[Start]

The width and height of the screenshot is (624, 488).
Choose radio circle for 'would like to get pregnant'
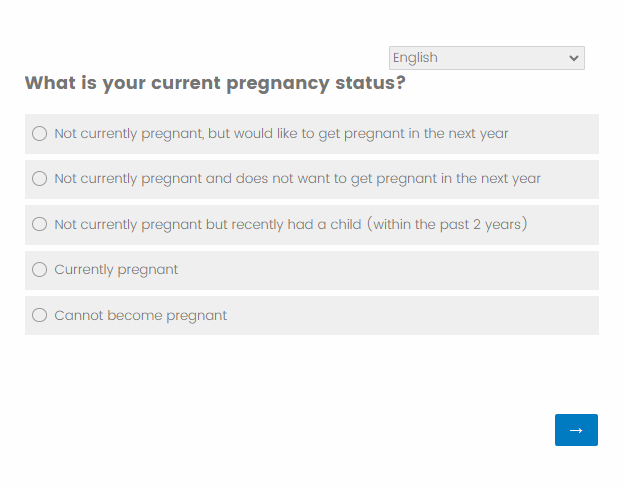40,134
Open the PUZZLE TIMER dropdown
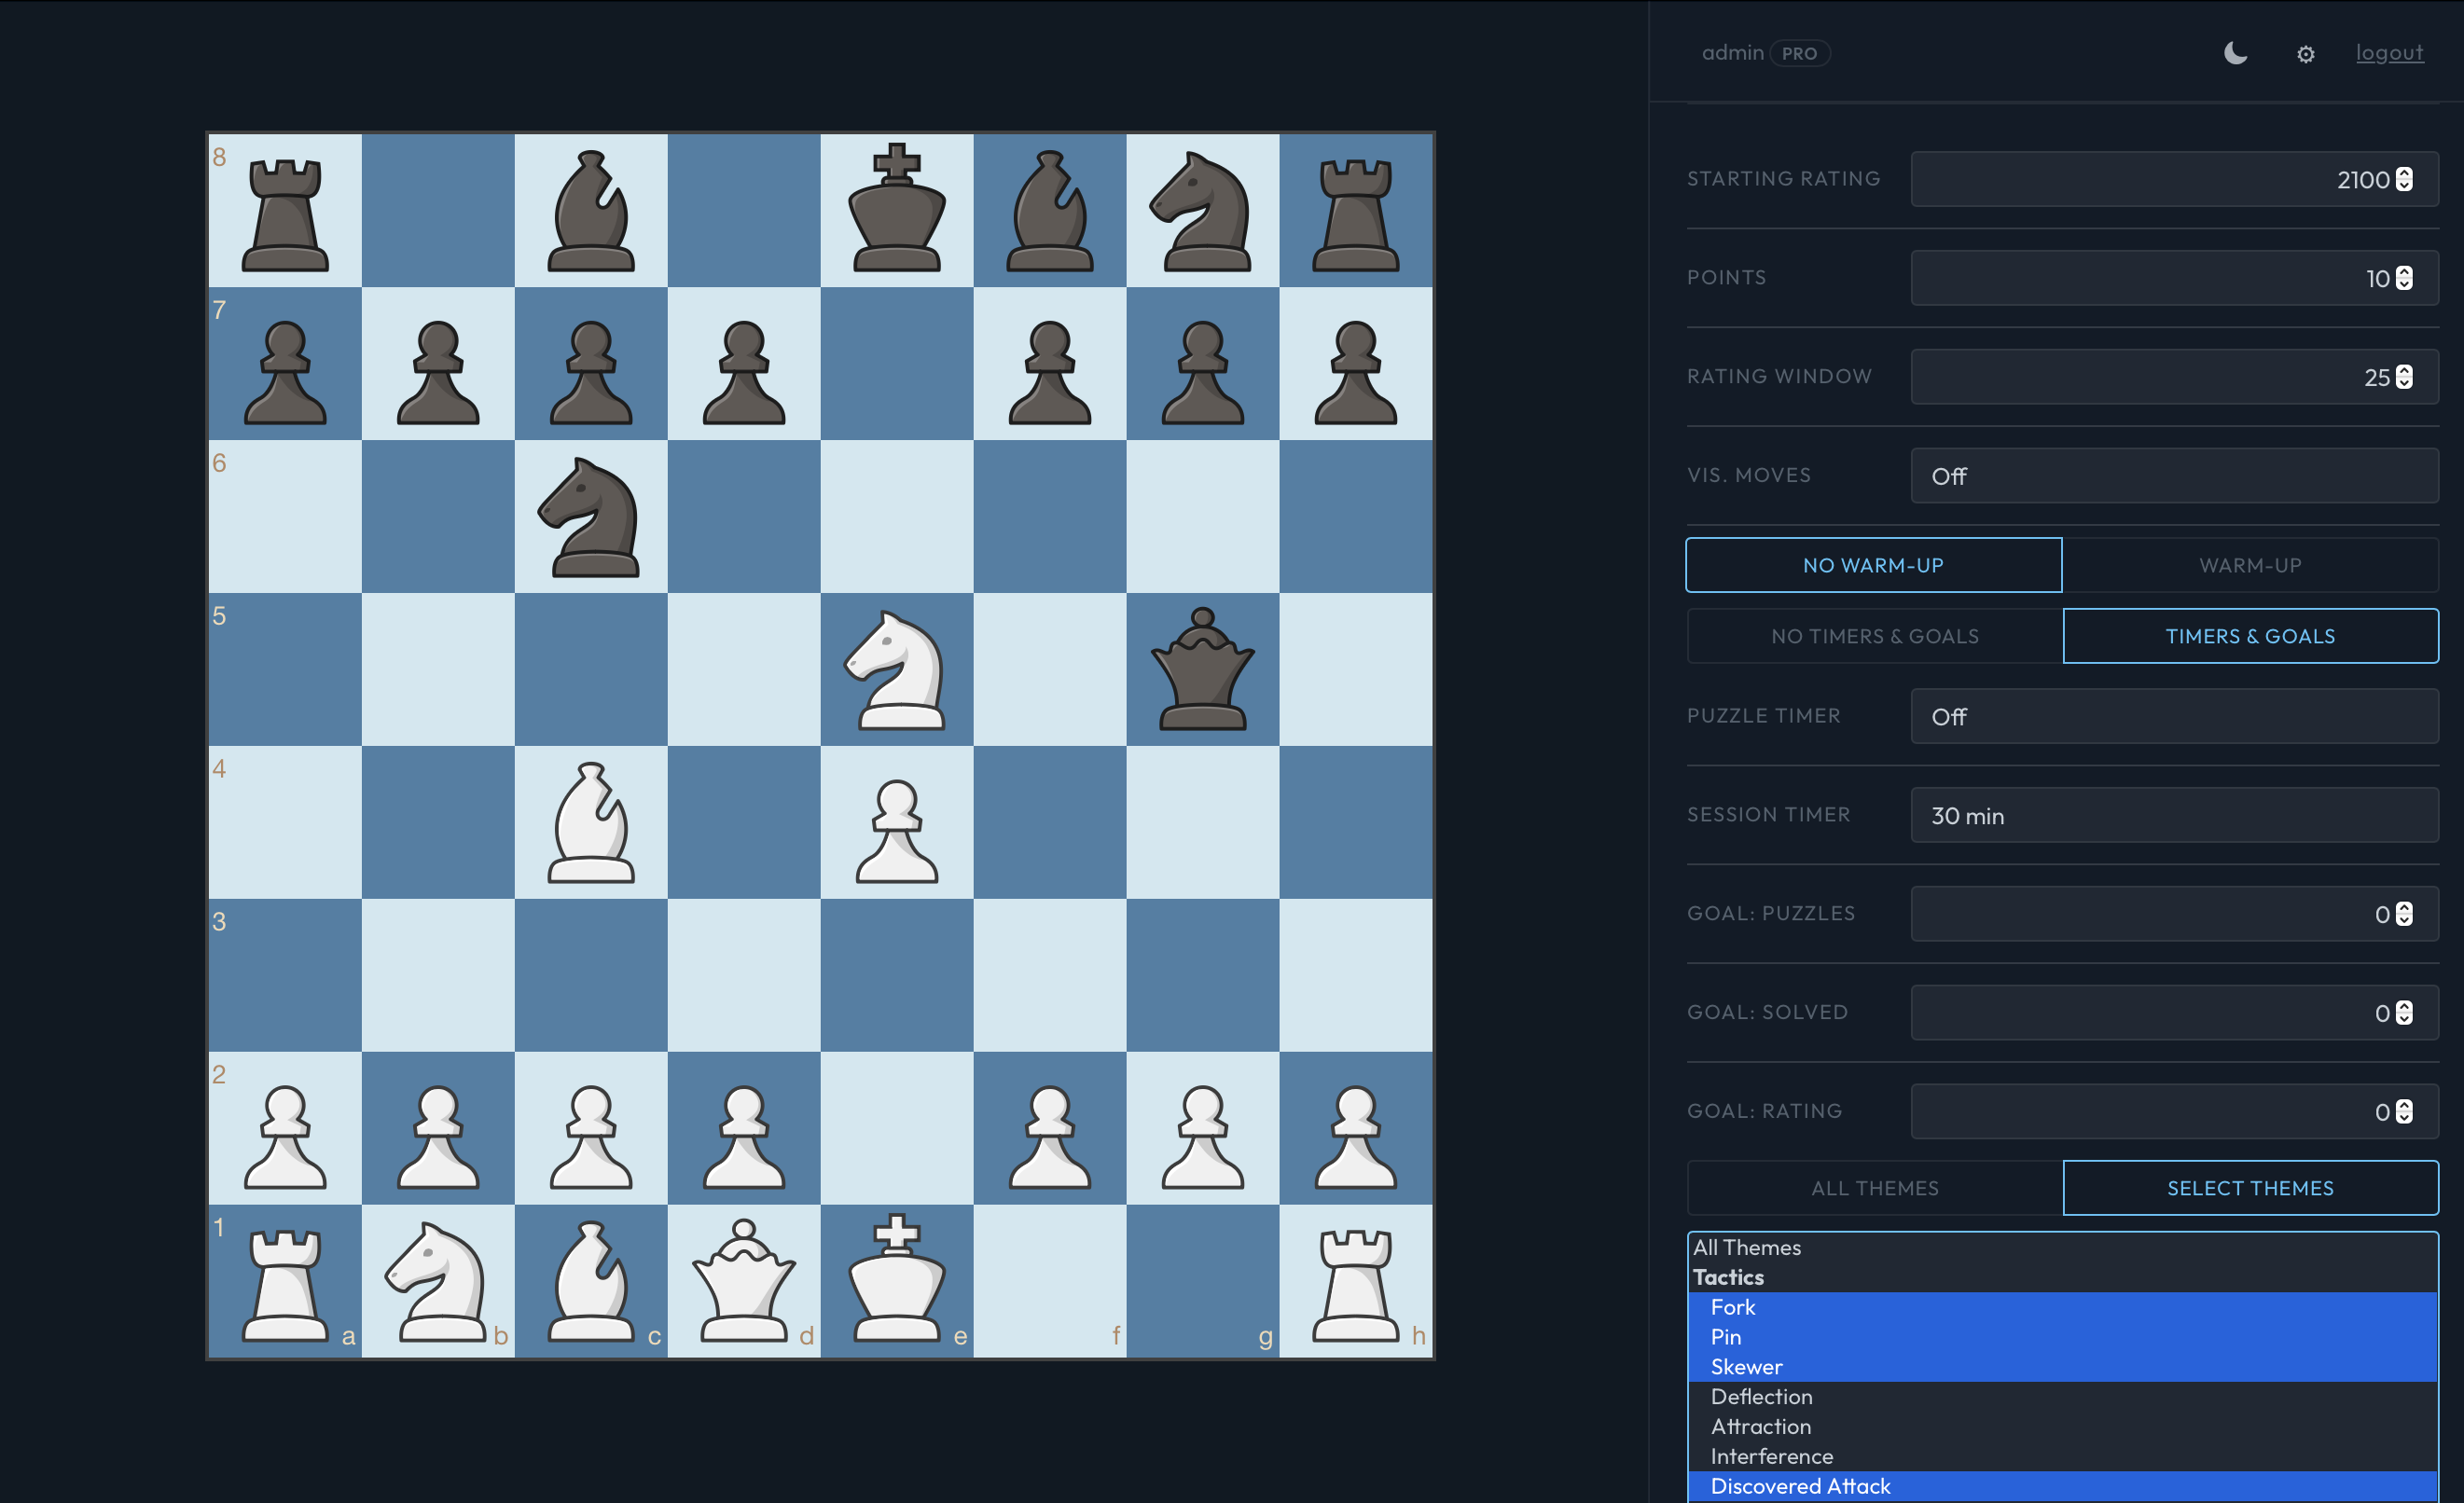 pyautogui.click(x=2174, y=715)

[End]

> **Stated exercise**
Rewrite these lines, changing every "dropdown" to "drop-down menu" and leaving everything else as it is. Omit the pictures from your answer.

> **Written reply**
The width and height of the screenshot is (624, 488).
Choose radio circle for 'would like to get pregnant'
40,134
Open the PUZZLE TIMER drop-down menu
 pyautogui.click(x=2174, y=715)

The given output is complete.